Machine learning is transforming all areas of biological science and industry, but is typically limited to a few users and scenarios. A team of researchers at the Max Planck Institute for Terrestrial Microbiology led by Tobias Erb has developed METIS, a modular software system for optimizing biological systems. The research team demonstrates its usability and versatility with a variety of biological examples.
Though engineering of biological systems is truly indispensable in biotechnology and synthetic biology, today machine learning has become useful in all fields of biology. However, it is obvious that application and improvement of algorithms, computational procedures made of lists of instructions, is not easily accessible. Not only are they limited by programming skills but often also insufficient experimentally-labeled data. At the intersection of computational and experimental works, there is a need for efficient approaches to bridge the gap between machine learning algorithms and their applications for biological systems.

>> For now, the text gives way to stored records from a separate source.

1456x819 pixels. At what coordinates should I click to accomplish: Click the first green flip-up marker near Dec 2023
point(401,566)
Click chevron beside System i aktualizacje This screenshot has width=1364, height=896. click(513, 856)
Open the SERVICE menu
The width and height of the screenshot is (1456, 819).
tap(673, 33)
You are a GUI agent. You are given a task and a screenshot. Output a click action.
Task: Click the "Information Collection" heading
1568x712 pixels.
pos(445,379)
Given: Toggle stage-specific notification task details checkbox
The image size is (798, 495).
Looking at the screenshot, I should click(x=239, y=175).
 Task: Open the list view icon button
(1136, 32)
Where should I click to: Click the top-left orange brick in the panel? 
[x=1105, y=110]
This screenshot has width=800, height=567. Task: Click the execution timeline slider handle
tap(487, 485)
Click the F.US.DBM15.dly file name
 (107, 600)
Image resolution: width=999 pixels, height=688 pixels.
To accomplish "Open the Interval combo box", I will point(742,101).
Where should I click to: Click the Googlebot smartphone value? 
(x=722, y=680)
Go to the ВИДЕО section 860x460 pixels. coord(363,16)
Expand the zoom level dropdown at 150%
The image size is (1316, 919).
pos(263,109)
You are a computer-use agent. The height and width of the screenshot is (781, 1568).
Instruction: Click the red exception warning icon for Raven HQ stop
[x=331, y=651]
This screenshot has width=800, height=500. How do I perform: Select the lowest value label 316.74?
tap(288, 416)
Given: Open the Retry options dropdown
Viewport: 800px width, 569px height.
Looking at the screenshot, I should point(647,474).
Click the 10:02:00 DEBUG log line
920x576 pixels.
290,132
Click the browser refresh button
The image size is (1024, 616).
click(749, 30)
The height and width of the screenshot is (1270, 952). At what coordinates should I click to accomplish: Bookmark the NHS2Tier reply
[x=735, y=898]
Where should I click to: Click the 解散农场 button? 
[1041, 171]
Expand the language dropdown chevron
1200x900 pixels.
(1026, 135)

Now a team at the Max Planck Institute for Terrestrial Microbiology led by Tobias Erb has succeeded in democratizing machine learning. In their recent publication in Nature Communications, the team presented together with collaboration partners from the INRAe Institute in Paris, their tool METIS. The application is built in such a versatile and modular architecture that it does not require computational skills and can be applied on different biological systems and with different lab equipment. METIS is short from Machine-learning guided Experimental Trials for Improvement of Systems and also named after the ancient goddess of wisdom and crafts Μῆτις, or “wise counsel.”